**Material provided**
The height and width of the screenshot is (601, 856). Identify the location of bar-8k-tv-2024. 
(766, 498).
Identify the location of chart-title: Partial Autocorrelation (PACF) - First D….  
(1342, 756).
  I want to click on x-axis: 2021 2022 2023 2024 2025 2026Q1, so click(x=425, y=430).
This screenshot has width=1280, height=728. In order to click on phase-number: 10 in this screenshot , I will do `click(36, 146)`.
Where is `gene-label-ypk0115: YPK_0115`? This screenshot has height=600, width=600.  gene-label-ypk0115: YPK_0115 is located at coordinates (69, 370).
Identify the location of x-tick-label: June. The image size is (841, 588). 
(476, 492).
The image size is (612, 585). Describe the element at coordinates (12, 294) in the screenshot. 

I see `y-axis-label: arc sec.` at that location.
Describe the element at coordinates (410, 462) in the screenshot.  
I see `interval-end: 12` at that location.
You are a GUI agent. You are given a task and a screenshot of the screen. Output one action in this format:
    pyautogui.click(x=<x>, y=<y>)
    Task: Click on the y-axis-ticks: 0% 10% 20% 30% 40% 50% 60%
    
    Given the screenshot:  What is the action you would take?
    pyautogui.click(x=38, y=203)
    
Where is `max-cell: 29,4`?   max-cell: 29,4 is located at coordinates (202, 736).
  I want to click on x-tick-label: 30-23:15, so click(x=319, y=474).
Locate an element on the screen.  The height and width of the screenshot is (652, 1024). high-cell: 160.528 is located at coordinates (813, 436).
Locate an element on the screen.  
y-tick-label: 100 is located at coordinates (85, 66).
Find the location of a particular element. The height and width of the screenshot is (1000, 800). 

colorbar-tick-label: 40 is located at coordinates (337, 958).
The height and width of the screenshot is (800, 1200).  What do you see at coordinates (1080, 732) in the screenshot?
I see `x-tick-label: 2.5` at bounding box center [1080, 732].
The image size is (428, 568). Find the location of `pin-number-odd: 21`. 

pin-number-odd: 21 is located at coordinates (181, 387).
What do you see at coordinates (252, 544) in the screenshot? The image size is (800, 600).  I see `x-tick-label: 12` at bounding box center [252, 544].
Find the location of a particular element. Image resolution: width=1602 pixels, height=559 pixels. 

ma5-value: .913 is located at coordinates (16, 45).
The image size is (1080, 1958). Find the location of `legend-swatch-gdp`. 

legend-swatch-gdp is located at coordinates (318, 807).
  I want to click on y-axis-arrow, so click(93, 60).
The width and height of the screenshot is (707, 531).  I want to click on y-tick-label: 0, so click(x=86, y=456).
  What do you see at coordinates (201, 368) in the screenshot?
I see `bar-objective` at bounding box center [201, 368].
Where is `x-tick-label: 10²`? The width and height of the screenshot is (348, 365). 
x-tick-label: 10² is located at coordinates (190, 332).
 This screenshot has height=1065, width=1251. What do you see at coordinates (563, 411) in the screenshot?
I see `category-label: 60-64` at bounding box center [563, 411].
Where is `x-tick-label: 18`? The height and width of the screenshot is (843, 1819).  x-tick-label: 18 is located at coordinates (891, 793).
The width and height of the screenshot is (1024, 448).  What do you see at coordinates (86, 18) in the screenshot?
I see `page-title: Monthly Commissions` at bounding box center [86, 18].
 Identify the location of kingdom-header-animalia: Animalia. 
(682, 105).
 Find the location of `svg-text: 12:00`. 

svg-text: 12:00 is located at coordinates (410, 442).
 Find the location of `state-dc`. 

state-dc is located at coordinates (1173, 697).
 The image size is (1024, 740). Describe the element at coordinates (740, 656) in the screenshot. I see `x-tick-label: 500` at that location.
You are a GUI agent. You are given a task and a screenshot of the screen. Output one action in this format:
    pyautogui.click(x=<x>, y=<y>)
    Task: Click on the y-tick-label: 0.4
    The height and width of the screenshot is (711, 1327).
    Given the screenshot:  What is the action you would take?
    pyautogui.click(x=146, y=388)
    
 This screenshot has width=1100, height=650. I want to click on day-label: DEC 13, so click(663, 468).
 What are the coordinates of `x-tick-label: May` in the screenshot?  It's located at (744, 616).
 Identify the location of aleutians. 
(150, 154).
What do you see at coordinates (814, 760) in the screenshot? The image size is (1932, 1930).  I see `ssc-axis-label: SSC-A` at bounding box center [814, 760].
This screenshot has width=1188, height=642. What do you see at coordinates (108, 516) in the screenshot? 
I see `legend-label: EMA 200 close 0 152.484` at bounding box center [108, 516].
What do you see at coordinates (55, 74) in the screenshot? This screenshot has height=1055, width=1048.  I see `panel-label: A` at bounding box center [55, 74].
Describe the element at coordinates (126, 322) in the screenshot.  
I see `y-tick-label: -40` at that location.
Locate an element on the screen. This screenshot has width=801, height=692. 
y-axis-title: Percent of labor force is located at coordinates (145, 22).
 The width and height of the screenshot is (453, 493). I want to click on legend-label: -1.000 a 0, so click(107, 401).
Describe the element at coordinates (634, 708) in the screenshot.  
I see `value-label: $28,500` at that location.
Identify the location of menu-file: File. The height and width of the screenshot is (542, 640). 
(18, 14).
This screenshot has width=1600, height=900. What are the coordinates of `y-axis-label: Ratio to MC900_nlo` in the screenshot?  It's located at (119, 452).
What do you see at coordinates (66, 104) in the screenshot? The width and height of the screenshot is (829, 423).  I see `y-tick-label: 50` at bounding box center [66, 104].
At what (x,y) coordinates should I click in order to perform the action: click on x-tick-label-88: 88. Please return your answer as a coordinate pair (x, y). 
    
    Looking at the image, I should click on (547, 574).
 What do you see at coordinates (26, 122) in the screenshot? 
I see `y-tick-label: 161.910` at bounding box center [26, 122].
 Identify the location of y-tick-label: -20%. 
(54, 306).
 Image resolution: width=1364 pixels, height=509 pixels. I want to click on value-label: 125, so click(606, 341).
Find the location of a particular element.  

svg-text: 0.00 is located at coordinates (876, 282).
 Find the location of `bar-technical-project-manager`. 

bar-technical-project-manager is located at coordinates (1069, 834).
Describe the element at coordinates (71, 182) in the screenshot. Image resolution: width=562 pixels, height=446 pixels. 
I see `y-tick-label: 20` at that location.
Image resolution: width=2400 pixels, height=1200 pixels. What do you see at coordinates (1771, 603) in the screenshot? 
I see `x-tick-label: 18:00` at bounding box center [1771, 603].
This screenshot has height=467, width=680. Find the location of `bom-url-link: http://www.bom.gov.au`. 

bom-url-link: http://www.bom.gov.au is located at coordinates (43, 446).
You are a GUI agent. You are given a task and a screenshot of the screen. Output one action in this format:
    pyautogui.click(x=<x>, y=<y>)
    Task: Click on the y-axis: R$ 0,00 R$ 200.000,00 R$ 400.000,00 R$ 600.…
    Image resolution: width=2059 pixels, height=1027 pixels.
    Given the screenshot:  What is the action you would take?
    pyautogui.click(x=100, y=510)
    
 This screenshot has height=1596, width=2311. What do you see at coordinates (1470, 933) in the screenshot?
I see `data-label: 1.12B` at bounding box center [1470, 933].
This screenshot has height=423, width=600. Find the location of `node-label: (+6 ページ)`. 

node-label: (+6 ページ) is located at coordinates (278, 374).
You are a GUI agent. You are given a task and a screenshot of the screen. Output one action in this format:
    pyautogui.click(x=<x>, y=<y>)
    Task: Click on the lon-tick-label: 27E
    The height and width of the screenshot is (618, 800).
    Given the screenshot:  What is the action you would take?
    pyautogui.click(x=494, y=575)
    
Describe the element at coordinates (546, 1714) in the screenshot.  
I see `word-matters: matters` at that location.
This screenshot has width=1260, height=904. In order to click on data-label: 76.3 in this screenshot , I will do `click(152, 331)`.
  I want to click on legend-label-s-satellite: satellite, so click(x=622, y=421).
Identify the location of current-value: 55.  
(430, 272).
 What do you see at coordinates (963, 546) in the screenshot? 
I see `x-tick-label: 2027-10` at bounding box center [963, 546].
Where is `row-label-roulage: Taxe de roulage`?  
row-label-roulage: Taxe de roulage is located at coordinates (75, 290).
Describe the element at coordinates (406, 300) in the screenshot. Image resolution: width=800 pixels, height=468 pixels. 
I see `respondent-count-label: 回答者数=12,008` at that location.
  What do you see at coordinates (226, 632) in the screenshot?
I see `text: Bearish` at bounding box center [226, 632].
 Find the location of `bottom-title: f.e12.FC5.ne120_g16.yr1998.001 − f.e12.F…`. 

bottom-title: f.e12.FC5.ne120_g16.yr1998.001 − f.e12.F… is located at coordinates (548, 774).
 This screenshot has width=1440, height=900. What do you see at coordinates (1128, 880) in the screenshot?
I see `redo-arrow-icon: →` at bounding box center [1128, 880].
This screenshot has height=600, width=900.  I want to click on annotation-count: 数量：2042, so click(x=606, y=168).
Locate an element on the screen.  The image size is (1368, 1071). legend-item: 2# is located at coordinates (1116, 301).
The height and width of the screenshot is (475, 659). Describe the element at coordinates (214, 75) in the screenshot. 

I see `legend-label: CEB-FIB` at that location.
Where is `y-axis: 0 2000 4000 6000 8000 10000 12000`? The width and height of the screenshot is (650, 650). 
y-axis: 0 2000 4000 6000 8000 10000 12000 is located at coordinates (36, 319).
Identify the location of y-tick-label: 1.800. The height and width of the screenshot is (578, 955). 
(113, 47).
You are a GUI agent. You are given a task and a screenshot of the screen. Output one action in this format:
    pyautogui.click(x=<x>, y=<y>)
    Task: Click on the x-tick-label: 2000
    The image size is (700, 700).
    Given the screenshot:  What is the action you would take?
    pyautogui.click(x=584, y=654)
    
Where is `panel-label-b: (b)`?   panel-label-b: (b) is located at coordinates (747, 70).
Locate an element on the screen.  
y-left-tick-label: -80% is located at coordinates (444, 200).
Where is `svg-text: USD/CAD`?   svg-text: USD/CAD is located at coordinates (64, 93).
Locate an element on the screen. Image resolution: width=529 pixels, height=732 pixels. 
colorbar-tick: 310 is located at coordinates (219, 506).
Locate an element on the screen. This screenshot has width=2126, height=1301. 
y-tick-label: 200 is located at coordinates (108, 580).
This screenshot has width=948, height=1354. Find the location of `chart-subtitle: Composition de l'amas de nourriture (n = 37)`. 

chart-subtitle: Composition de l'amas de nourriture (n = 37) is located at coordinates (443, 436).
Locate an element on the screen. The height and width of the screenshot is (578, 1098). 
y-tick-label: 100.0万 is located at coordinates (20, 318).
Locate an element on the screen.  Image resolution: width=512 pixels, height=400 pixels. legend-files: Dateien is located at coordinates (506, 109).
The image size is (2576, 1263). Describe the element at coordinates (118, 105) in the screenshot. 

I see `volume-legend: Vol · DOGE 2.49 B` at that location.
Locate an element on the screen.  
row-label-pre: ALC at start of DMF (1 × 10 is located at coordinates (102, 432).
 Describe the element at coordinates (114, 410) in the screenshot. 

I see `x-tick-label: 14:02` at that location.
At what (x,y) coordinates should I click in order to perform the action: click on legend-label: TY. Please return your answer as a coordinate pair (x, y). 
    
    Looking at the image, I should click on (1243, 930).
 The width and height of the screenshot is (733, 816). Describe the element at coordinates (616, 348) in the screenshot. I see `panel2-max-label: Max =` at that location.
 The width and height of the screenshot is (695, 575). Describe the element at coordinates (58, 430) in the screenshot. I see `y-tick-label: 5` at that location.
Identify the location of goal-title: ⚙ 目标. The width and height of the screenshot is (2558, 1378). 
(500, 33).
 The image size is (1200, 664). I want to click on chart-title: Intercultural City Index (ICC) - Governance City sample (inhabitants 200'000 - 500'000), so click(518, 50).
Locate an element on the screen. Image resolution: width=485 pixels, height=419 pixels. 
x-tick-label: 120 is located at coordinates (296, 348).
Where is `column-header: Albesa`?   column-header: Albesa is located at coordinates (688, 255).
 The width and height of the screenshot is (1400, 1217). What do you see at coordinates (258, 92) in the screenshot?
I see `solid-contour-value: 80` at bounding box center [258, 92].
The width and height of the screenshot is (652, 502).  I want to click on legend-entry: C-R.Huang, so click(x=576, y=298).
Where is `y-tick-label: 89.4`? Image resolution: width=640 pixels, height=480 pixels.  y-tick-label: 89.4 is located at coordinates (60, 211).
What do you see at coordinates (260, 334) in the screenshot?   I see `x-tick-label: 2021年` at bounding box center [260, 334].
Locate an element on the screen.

**Exercise description**
Put the part of the material that opens with the line containing "coordinates (891, 793)." and closes with the line containing "The image size is (1024, 740)." into a numbered list, including both of those lines and leaving out blank lines.

**Completed exercise**
1. Where is `x-tick-label: 18`? The height and width of the screenshot is (843, 1819).  x-tick-label: 18 is located at coordinates (891, 793).
2. The width and height of the screenshot is (1024, 448).  What do you see at coordinates (86, 18) in the screenshot?
3. I see `page-title: Monthly Commissions` at bounding box center [86, 18].
4.  Identify the location of kingdom-header-animalia: Animalia. 
5. (682, 105).
6.  Find the location of `svg-text: 12:00`. 
7. svg-text: 12:00 is located at coordinates (410, 442).
8.  Find the location of `state-dc`. 
9. state-dc is located at coordinates (1173, 697).
10.  The image size is (1024, 740). Describe the element at coordinates (740, 656) in the screenshot. I see `x-tick-label: 500` at that location.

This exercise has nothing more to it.